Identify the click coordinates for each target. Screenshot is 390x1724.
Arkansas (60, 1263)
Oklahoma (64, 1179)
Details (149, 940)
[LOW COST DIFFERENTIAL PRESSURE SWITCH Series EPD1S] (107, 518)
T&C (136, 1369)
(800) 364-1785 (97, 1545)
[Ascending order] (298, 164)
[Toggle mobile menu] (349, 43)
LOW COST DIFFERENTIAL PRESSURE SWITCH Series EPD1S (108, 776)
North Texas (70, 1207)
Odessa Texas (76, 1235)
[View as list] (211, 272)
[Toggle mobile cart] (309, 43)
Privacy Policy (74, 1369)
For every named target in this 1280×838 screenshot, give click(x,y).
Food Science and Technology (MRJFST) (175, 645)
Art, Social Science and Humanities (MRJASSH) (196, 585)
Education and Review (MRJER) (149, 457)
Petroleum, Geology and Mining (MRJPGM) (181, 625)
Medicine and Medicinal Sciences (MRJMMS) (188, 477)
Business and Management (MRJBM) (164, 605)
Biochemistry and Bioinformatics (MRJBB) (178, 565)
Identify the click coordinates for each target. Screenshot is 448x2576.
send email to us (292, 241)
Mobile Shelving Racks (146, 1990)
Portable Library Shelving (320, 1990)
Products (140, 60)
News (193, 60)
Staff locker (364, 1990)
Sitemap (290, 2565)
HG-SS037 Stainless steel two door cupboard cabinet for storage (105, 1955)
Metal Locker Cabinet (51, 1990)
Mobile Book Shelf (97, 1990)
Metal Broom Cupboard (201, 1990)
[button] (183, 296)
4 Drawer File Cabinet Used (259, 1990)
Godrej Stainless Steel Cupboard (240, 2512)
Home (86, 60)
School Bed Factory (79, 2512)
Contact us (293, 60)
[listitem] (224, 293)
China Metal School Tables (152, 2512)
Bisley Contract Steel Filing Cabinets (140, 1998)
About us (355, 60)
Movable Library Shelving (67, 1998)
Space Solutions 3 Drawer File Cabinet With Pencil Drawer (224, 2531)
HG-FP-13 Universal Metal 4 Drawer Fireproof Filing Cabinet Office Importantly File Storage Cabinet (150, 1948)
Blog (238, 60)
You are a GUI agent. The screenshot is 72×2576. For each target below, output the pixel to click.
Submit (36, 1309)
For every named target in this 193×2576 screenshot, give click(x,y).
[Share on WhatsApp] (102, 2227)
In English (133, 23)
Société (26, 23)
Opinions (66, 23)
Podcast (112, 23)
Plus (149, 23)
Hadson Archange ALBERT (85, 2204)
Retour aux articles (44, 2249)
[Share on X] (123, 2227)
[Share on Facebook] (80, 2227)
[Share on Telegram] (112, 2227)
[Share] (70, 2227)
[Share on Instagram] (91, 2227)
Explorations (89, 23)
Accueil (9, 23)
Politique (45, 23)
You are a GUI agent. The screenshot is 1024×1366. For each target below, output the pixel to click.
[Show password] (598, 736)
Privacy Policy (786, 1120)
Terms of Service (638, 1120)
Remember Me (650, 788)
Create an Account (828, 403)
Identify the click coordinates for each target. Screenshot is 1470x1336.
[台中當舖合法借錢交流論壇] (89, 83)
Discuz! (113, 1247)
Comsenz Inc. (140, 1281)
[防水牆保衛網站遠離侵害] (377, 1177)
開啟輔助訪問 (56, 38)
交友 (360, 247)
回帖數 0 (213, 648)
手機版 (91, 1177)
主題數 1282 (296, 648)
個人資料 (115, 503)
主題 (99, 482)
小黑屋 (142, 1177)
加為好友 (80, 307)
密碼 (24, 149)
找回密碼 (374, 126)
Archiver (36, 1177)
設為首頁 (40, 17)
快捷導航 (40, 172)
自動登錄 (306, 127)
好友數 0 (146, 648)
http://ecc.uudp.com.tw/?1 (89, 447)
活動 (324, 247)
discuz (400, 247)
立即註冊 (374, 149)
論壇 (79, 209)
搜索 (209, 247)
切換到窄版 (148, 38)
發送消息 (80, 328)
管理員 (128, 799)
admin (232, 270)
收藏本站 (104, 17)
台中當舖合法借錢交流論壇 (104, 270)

**Problem description**
Restate, word for word, the final stretch of the entries above: the line containing "回帖數 0 (213, 648)" and every line after it, up to and including the last.

**Answer section**
回帖數 0 (213, 648)
手機版 (91, 1177)
主題數 1282 (296, 648)
個人資料 (115, 503)
主題 (99, 482)
小黑屋 (142, 1177)
加為好友 (80, 307)
密碼 (24, 149)
找回密碼 (374, 126)
Archiver (36, 1177)
設為首頁 (40, 17)
快捷導航 (40, 172)
自動登錄 (306, 127)
好友數 0 (146, 648)
http://ecc.uudp.com.tw/?1 (89, 447)
活動 (324, 247)
discuz (400, 247)
立即註冊 (374, 149)
論壇 (79, 209)
搜索 (209, 247)
切換到窄版 (148, 38)
發送消息 (80, 328)
管理員 (128, 799)
admin (232, 270)
收藏本站 (104, 17)
台中當舖合法借錢交流論壇 (104, 270)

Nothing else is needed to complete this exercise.